Thank you for your replies.

  • Her previous place was in an assisted living home. Her children (my dad, his three brothers and his sister who used to work in social care) were all adamant she couldn’t go back to there after her fall. She was too frail and had been found to be malnourished so we don’t think she was feeding herself properly despite her children dropping in on her almost every day.
  • Unfortunately, there is no other home close enough to the town centre.
  • No input possible into menus. I wish she could eat dinner in her room but that’s not possible either.
  • while the home is nice, well rated and not too big (80 residents), it feels very institutional, with rules and things that have got to be done in a certain way. Like the other day, they gave her her shower and washed her hair, ruining her perm which she had had done the day before. Her hair was standing on end afterwards and she felt awful.


I feel like she’s just past the assisted living threshold (which, in France, where she lives, has very strict criteria) but is too “able” for a care home where most residents are in a much poorer state than her.
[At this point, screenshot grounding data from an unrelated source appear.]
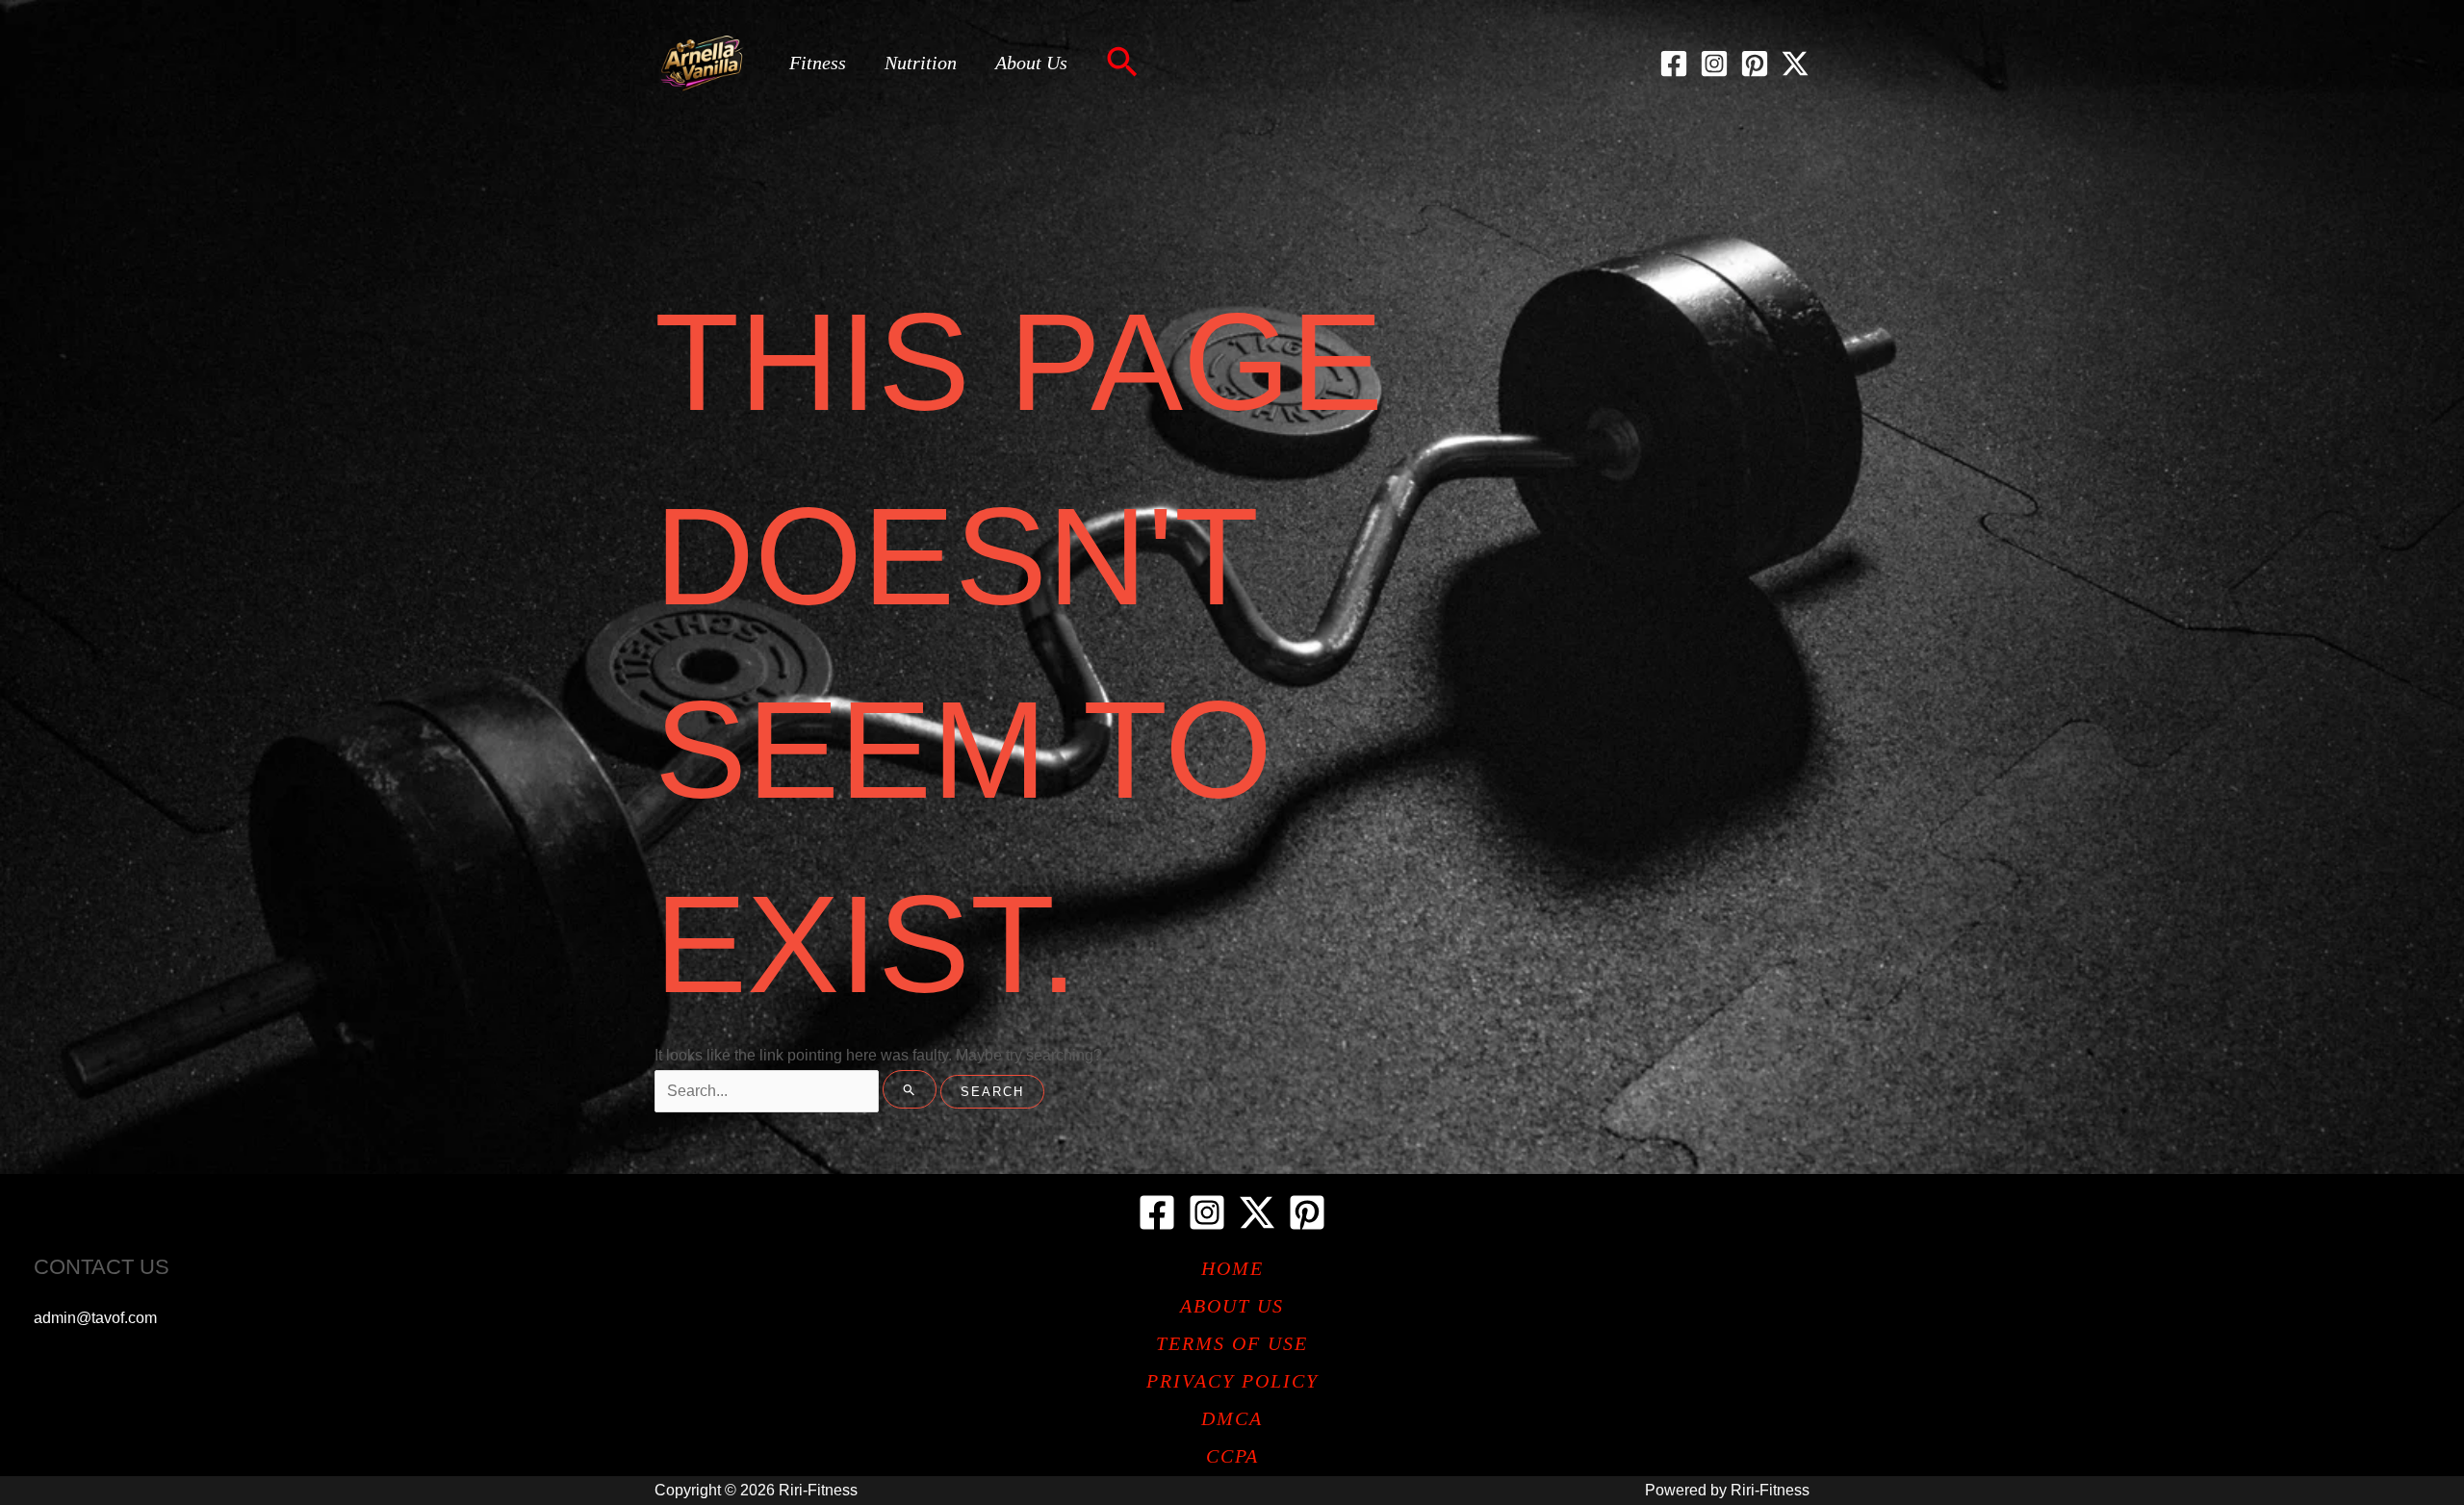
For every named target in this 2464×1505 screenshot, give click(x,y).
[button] (1122, 63)
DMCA (1232, 1418)
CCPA (1232, 1456)
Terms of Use (1232, 1343)
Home (1232, 1268)
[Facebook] (1673, 63)
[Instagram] (1714, 63)
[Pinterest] (1754, 63)
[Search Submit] (910, 1089)
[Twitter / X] (1795, 63)
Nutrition (921, 62)
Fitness (817, 62)
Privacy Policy (1232, 1380)
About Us (1031, 62)
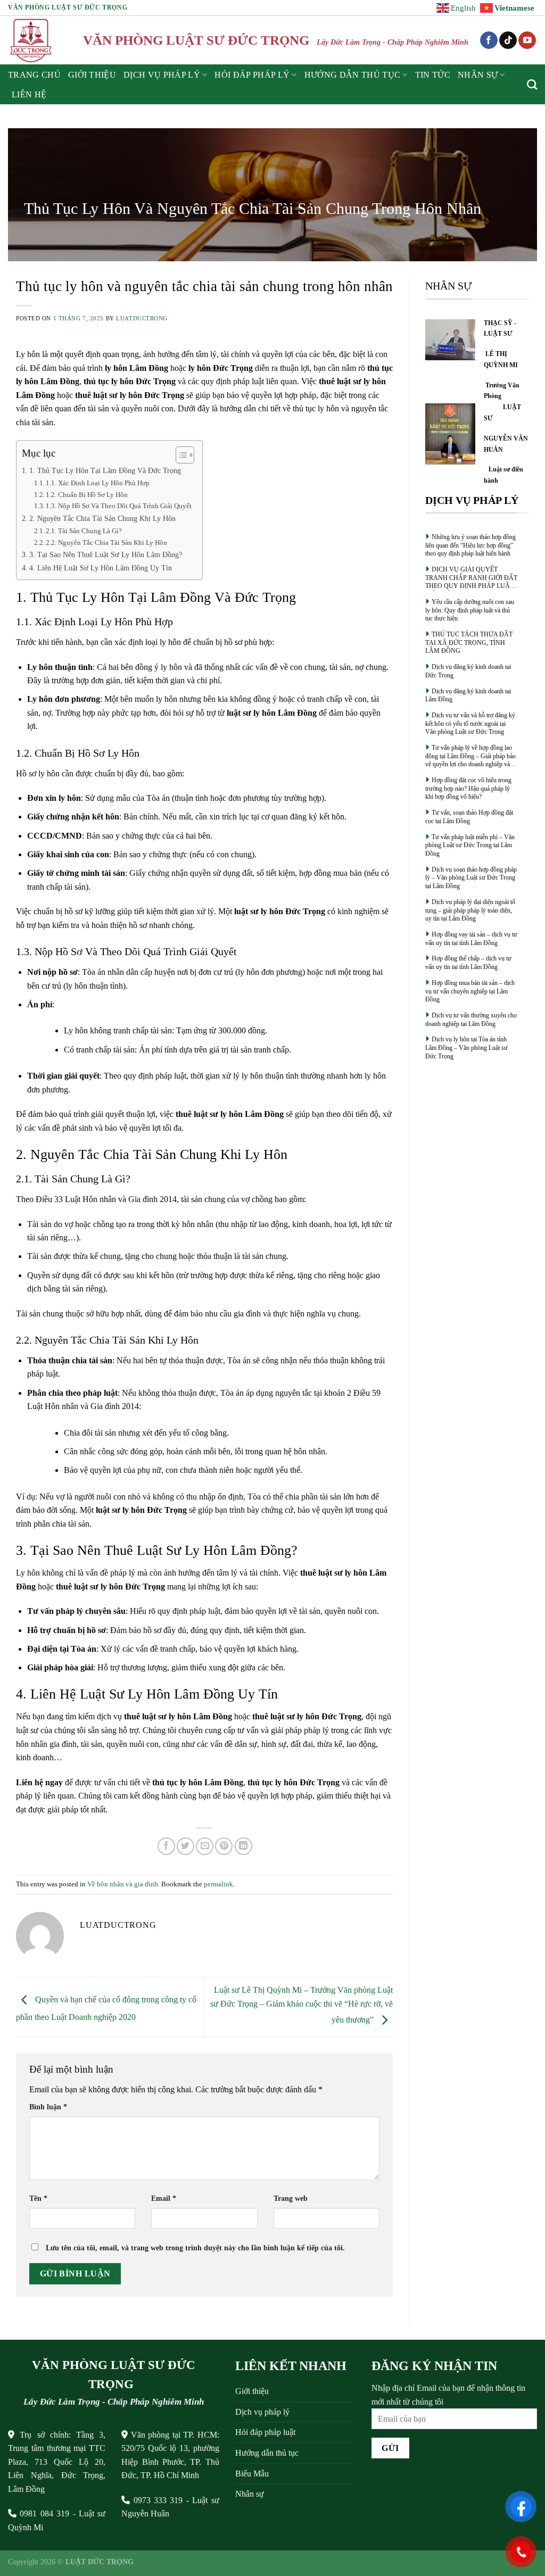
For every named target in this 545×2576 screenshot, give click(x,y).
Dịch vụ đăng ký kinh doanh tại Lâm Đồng (468, 695)
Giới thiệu (92, 74)
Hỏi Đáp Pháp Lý (252, 74)
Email (163, 2198)
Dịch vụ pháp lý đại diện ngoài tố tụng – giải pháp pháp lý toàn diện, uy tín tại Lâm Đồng (470, 910)
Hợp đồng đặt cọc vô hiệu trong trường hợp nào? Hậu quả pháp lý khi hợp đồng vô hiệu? (468, 788)
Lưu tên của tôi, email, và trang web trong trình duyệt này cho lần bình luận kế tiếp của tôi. (195, 2247)
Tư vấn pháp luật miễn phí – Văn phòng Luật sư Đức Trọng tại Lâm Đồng (470, 845)
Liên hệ (29, 94)
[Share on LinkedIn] (243, 1846)
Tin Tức (432, 74)
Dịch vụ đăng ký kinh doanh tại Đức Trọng (468, 671)
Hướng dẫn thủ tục (267, 2452)
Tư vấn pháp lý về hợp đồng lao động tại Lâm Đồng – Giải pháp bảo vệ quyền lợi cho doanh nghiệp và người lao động (470, 756)
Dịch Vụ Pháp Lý (161, 74)
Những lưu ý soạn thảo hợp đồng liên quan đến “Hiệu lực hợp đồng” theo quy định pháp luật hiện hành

She now wants my dad to find her a little flat in the town centre…

She turns 100 in June.
OP posts:
Mosaic123 · 16/04/2023 22:04

She sounds like she is fiesty, at least in her head!

Can your Dad take her out to tea once a week so she has something to look forward to?

QueenSmartypants · 16/04/2023 22:06

washed her hair, ruining her perm which she had had done the day before. Her hair was standing on end afterwards and she felt awful.

Thats unacceptable and I'd be taking it up with the manager, emphasising her rights and autonomy and insisting they treat her with respect.

gogohmm · 16/04/2023 22:09

It's tricky but I think the answer is to speak to the manager about how she can safely have more input into decisions and family take her out as frequently as possible

Smartiepants79 · 16/04/2023 22:13

The problem is that, at the end of the day, what she wants is no longer possible.
She is not age to be living independently and,sadly, this is very unlikely to ever be true again.
We’ve had similar with my grandmother who is 102. All we can for is keep telling ourselves that she is in the best possible place. She is safe and cared for. There are NO other feasible answer. Work on making where she is as acceptable as possible.